Stable Diffusion 1.5 | Open Laboratory

Stable Diffusion 1.5 is a latent text-to-image generative diffusion model developed for synthesizing high-quality images from text descriptions. Released in October 2022 by RunwayML, the model builds upon previous advancements in latent diffusion, offering a balance of photorealistic generation capabilities and computational efficiency. Its open access and adaptable framework have supported a broad range of creative and scientific applications, including image modification, inpainting, and research into generative modeling techniques.

Astronaut riding a horse on lunar landscape

Model Architecture

Stable Diffusion 1.5 is constructed upon the latent diffusion model (LDM) architecture, initially developed by the CompVis research group at the Ludwig Maximilian University of Munich. LDMs introduce an efficient solution to diffusion-based generative modeling by applying the diffusion process within a compressed latent space rather than directly on pixel data, reducing memory and computational overhead significantly.

Stable Diffusion inference pipeline diagram

The model is primarily composed of three interconnected modules. Firstly, a Variational Autoencoder (VAE) encodes input images into a lower-dimensional latent representation, preserving essential semantic content. During inference, the VAE decoder reconstructs the generated latent samples back to image space. The core of generation relies on a U-Net neural network, which performs iterative denoising guided by cross-attention mechanisms that condition the process on external information—most notably, text embeddings. These embeddings are provided by a frozen, pre-trained CLIP ViT-L/14 text encoder, which translates the input prompt into a compatible vector space.

Stable Diffusion 1.5 employs classifier-free guidance to balance adherence to the prompt and image realism, controlled by a guidance_scale parameter. Negative prompts, which specify undesirable features to avoid during sampling, further refine output control. These and other features enable both creative flexibility and precision.

Training Data and Process

Training of Stable Diffusion 1.5 leveraged a subset of the large-scale LAION-5B dataset, consisting of more than five billion image-text pairs collected from publicly available web data. The LAION datasets are curated based on criteria such as semantic content, image resolution, aesthetic scores, and language coverage to maximize image quality and diversity within the training corpus. For the v1.5 release, training was initialized from earlier Stable Diffusion 1.2 weights, then fine-tuned for 595,000 steps at 512x512 resolution on the LAION-Aesthetics v2 5+ subset, with intentional dropout of text conditioning to enhance classifier-free guidance performance.

The training regimen employed 256 Nvidia A100 GPUs, accumulating approximately 150,000 GPU-hours for completion, as detailed in the model documentation and official announcements.

Functional Capabilities

Stable Diffusion 1.5 supports diverse generative tasks. The primary function is text-to-image synthesis, where users provide a prompt to generate an entirely new image. Parameters such as the number of inference steps, guiding scale, random seed, and output size are configurable, giving users control over output variability and quality.

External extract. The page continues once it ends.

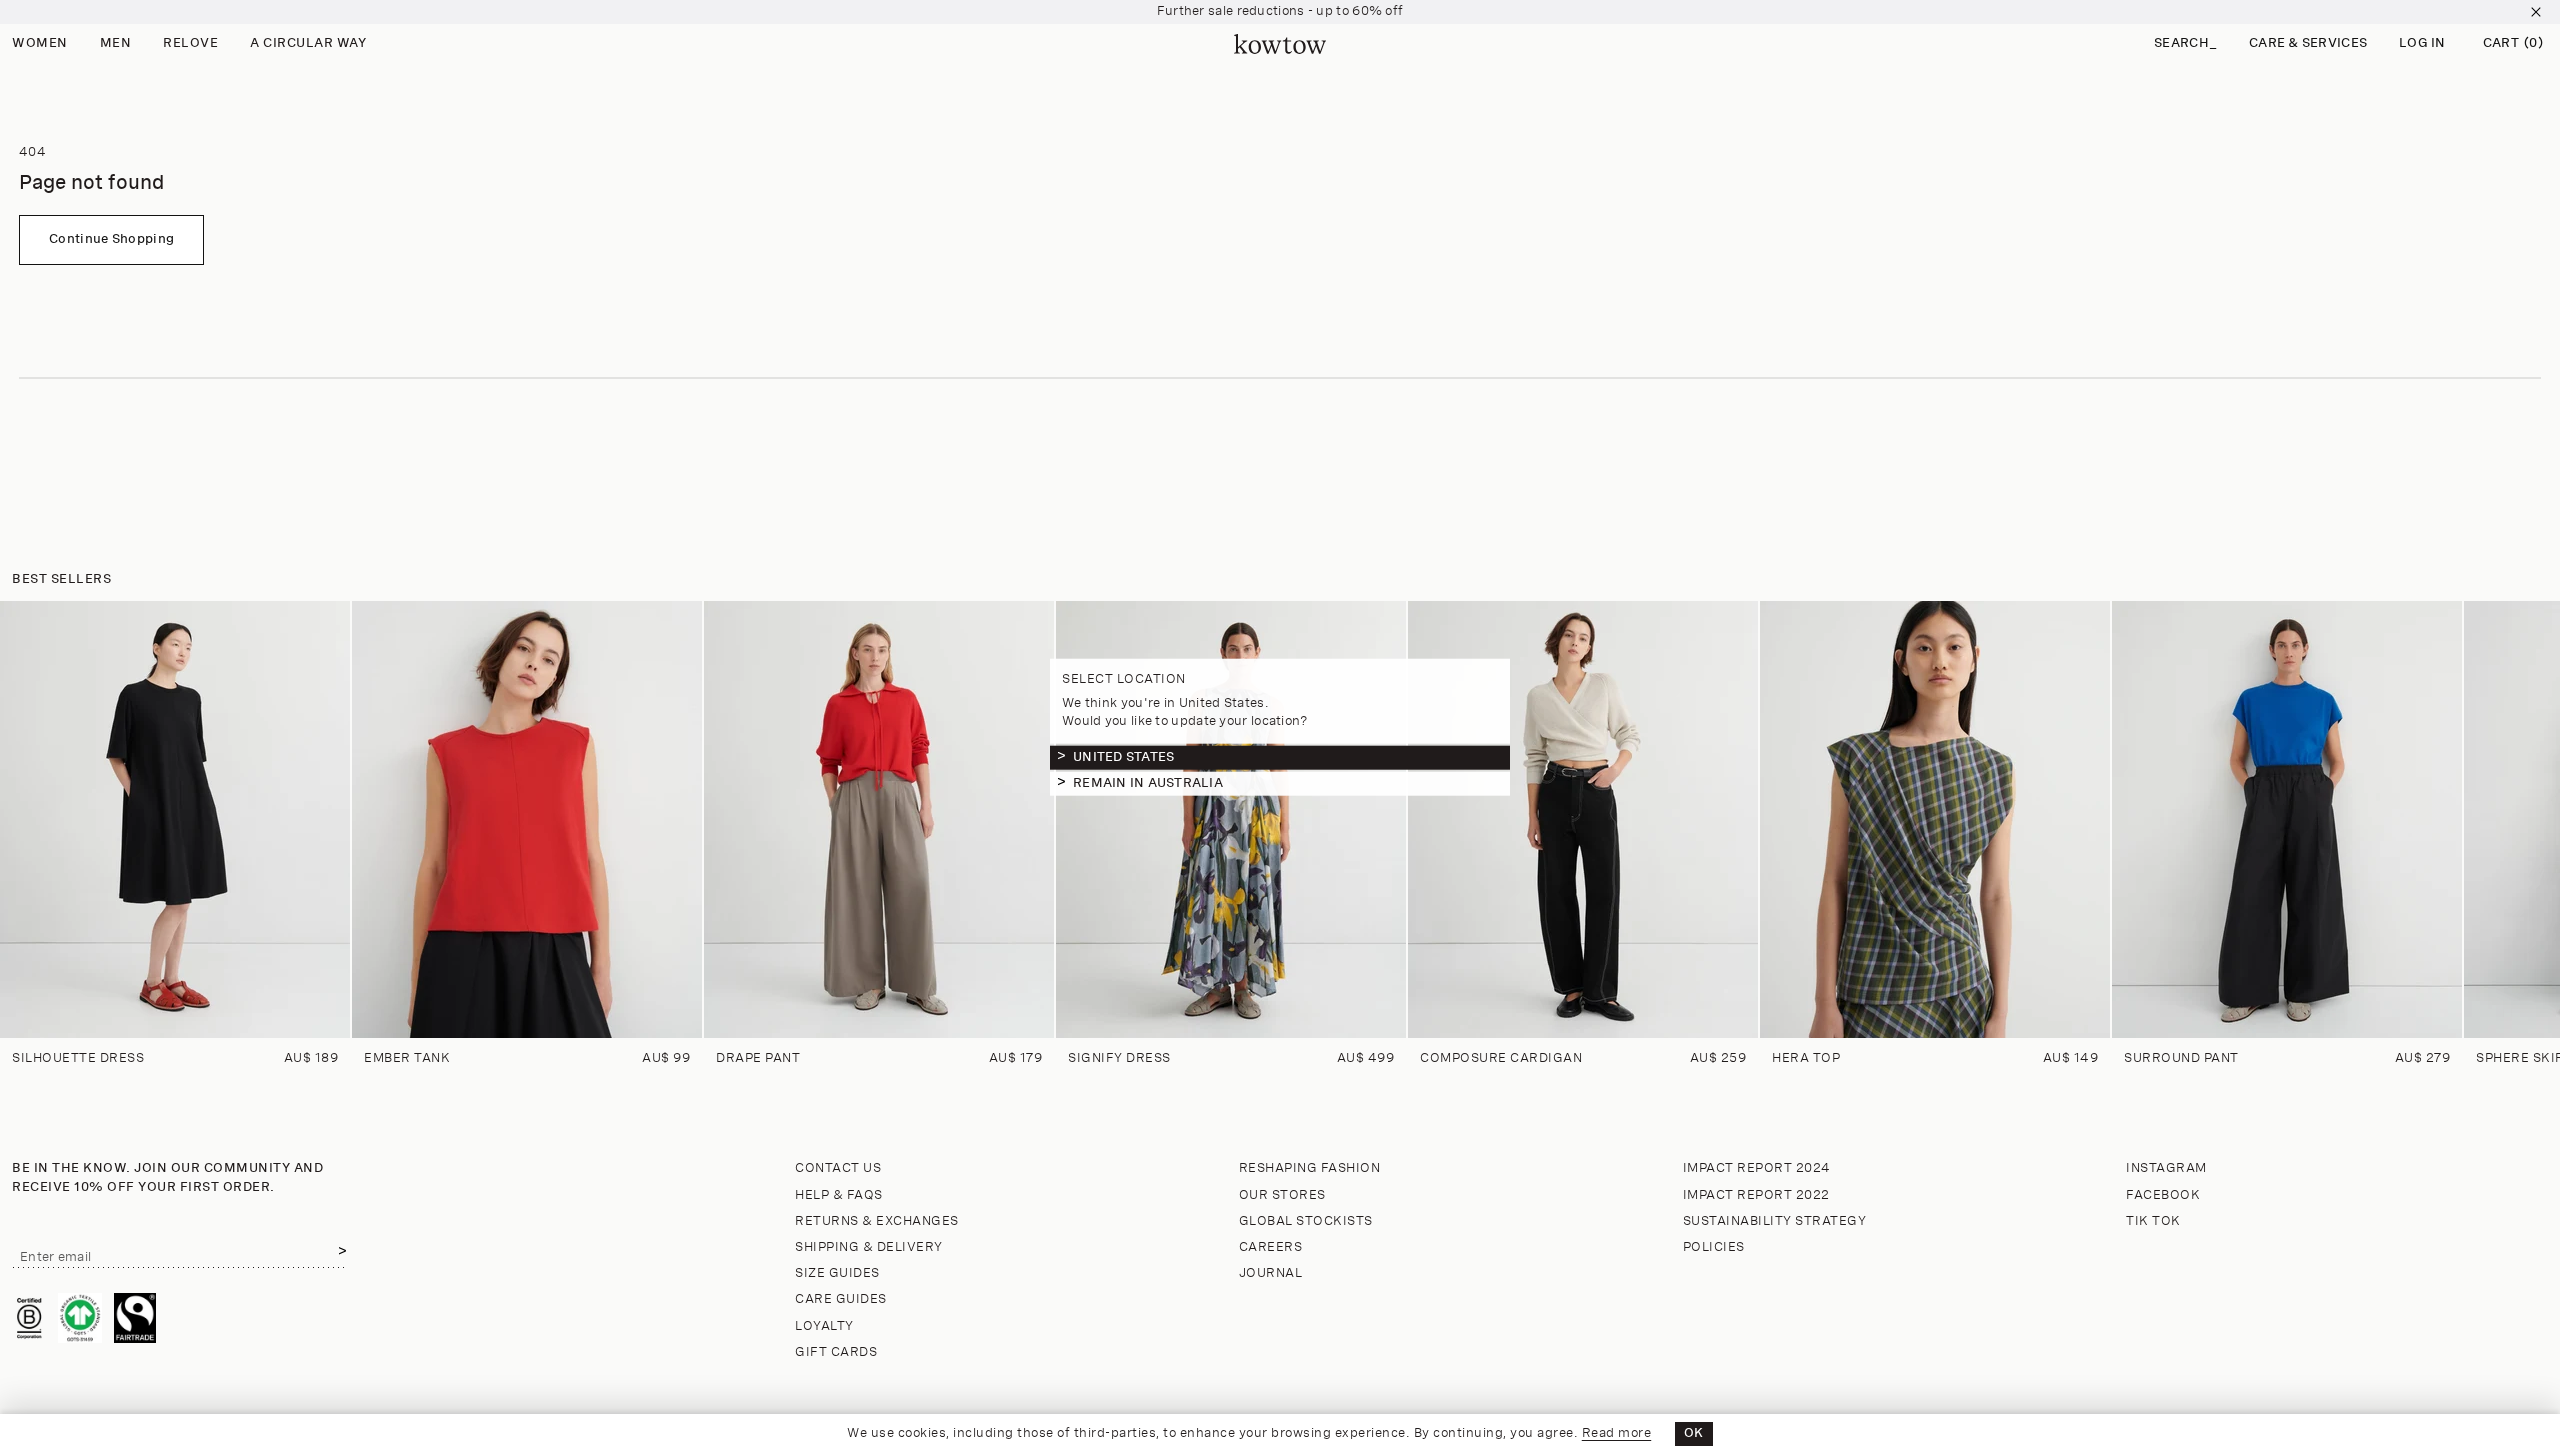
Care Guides (841, 1299)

Grid of diverse astronaut on horseback generations

Deterministic output by Stable Diffusion

Beyond text-to-image generation, the model can perform image-to-image translation ("img2img"), inpainting—wherein specified regions are selectively regenerated based on masks and prompts—and outpainting, which involves extrapolating new content beyond the original image boundaries. Such features enable a range of applications in creative design, scientific visualization, and data augmentation.

Low-step image generation output

Non-square generated output

A digital watermark is embedded in each generated image for traceability. The ability to use negative prompts and tuned classifier-free guidance values helps maintain desired content boundaries and increase overall fidelity.

Photo-realistic Stable Diffusion output

Evaluation and Applications

Performance metrics for Stable Diffusion models are typically reported using Fréchet Inception Distance (FID) for image realism and CLIP score for semantic alignment.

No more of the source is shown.